WHAT TO PRODUCE –
From the listing below, pick out each line with the word "will".

(INFORMATION)

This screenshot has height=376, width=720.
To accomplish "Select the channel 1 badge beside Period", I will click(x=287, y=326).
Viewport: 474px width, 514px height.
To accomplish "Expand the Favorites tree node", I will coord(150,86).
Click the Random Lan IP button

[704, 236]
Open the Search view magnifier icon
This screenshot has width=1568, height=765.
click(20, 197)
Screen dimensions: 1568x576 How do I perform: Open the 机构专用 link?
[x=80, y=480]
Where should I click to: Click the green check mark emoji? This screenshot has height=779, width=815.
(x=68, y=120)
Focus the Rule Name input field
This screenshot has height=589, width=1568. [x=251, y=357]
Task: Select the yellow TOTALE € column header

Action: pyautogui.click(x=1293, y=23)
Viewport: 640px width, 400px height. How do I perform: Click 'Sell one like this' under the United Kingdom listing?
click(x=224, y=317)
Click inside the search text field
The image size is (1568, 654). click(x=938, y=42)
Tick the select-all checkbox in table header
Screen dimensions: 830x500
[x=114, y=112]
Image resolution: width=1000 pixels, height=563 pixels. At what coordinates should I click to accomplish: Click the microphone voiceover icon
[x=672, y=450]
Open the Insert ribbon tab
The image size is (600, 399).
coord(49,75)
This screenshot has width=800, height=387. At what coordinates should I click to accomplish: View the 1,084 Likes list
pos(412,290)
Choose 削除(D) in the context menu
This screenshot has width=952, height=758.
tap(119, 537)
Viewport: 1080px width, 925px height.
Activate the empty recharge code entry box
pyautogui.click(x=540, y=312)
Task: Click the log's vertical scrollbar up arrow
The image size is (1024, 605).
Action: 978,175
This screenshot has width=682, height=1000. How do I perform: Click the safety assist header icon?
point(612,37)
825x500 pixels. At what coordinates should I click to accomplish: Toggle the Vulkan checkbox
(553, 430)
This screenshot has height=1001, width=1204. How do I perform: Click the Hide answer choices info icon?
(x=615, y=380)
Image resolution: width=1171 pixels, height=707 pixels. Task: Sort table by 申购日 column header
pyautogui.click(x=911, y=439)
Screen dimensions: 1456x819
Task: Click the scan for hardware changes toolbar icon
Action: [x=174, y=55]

(End INFORMATION)

ANSWER TO THIS EXERCISE –
To accomplish "Select the channel 1 badge beside Period", I will click(x=287, y=326).
To accomplish "Expand the Favorites tree node", I will coord(150,86).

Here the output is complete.